§ What to do
Set out the records from the line with "Click the first" to the line with "Click the previous", both included, as a JSON list of strings with one string per line, skipping blank lines.

§ Working data
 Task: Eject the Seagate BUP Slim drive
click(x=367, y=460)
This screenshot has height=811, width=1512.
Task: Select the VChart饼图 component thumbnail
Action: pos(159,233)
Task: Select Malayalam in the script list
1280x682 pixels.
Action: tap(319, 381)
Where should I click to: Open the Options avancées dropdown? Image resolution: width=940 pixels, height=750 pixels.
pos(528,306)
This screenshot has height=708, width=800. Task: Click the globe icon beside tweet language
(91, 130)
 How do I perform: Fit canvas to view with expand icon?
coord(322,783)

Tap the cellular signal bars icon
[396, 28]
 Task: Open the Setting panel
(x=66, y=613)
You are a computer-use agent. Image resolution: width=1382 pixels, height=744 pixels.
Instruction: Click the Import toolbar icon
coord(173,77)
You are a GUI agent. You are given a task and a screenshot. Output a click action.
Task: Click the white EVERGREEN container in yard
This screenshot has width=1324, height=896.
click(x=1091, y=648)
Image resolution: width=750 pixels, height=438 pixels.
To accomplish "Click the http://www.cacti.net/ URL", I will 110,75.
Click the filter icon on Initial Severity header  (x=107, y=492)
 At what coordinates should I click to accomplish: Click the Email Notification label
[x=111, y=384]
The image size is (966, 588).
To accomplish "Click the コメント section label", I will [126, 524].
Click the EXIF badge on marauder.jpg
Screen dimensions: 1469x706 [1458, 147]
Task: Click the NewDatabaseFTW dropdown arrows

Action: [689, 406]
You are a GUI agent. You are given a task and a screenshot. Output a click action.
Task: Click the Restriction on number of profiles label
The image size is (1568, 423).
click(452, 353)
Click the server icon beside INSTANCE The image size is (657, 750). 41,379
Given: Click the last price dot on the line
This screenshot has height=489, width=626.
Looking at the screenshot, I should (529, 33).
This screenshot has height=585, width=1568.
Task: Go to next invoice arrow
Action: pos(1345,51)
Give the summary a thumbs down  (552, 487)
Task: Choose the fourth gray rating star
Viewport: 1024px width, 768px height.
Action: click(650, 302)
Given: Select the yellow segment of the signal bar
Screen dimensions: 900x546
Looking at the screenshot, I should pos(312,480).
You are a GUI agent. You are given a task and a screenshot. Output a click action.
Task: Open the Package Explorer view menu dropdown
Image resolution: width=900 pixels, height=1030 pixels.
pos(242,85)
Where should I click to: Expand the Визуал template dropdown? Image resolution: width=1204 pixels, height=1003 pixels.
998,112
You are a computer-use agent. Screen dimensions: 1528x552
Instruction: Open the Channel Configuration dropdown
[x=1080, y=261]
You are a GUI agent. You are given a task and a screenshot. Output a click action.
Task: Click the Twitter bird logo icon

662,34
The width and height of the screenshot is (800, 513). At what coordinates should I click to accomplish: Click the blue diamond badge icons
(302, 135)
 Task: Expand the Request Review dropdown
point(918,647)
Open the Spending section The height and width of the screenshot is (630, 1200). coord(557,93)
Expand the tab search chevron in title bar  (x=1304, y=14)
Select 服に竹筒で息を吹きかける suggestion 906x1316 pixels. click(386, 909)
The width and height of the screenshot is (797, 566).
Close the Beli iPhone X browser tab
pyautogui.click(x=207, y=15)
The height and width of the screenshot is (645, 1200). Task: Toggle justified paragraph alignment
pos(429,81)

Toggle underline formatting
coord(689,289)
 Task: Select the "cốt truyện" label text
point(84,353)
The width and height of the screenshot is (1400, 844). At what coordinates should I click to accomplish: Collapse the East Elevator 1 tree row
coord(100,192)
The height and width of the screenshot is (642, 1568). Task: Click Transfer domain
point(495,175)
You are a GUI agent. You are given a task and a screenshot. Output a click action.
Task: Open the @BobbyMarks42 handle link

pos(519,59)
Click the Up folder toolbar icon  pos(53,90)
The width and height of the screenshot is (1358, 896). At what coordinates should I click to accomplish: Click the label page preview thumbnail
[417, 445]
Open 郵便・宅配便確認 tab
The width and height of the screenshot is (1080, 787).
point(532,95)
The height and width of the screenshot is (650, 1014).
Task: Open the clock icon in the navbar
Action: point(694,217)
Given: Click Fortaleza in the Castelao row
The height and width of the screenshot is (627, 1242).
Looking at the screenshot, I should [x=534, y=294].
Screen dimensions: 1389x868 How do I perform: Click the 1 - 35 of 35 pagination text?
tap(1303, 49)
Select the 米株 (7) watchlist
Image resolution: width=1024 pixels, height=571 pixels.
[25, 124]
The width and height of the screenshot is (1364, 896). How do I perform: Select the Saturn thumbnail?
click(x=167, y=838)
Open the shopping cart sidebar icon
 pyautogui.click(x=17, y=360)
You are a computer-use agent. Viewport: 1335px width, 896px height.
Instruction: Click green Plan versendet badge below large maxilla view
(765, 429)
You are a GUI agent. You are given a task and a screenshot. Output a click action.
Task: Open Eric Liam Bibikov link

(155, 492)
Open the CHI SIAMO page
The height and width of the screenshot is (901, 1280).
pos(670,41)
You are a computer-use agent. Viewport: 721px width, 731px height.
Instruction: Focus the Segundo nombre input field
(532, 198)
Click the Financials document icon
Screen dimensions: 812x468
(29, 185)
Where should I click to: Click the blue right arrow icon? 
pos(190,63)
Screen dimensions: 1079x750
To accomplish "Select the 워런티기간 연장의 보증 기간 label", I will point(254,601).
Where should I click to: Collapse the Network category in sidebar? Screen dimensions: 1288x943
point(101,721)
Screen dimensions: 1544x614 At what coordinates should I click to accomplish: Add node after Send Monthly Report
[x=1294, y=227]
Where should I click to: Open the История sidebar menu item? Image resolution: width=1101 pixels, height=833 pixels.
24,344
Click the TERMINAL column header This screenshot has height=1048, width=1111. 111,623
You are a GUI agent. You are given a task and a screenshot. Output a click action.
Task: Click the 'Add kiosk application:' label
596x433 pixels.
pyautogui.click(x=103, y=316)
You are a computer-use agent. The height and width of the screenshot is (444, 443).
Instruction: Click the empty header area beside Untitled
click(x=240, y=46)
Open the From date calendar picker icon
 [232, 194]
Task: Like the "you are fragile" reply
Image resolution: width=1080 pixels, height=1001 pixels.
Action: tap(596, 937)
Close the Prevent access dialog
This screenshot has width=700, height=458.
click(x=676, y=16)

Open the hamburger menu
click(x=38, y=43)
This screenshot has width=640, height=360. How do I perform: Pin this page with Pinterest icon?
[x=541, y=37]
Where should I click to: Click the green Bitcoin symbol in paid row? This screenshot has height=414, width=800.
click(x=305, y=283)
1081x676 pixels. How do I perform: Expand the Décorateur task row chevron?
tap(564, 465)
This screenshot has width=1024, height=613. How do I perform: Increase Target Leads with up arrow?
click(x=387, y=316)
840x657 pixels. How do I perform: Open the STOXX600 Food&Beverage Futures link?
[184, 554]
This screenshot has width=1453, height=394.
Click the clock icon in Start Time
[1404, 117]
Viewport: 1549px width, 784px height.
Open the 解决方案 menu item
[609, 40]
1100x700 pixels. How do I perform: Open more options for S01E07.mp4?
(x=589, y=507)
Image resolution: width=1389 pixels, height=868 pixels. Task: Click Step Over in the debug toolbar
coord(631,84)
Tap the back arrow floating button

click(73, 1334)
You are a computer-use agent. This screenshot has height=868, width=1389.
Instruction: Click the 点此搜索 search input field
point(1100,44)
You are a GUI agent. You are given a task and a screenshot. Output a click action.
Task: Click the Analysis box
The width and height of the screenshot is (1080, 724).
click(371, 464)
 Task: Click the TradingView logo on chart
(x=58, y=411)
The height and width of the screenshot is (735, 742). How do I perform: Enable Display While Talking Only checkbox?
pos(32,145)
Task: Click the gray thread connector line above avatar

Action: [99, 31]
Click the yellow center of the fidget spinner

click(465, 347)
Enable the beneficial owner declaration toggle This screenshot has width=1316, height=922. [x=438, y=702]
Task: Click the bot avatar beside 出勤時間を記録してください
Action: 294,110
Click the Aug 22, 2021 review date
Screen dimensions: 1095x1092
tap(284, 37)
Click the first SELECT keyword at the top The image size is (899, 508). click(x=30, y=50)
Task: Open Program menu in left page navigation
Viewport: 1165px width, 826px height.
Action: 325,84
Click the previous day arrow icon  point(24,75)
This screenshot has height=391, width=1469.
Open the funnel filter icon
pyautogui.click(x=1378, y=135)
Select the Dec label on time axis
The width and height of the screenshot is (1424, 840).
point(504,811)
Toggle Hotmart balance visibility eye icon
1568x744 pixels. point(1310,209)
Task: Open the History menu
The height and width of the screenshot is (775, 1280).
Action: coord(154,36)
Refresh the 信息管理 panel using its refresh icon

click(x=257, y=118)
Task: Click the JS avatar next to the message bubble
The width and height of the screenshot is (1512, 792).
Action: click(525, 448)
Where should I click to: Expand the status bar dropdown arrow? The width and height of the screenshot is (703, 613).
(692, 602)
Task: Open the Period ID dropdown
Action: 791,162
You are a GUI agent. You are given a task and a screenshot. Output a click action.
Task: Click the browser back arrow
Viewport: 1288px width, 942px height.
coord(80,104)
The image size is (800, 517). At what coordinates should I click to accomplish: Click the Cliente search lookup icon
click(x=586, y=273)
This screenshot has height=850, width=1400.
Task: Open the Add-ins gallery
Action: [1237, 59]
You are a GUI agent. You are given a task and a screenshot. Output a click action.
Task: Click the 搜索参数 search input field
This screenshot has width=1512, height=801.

§ Output
[
  "Click the first SELECT keyword at the top The image size is (899, 508). click(x=30, y=50)",
  "Task: Open Program menu in left page navigation",
  "Viewport: 1165px width, 826px height.",
  "Action: 325,84",
  "Click the previous day arrow icon  point(24,75)"
]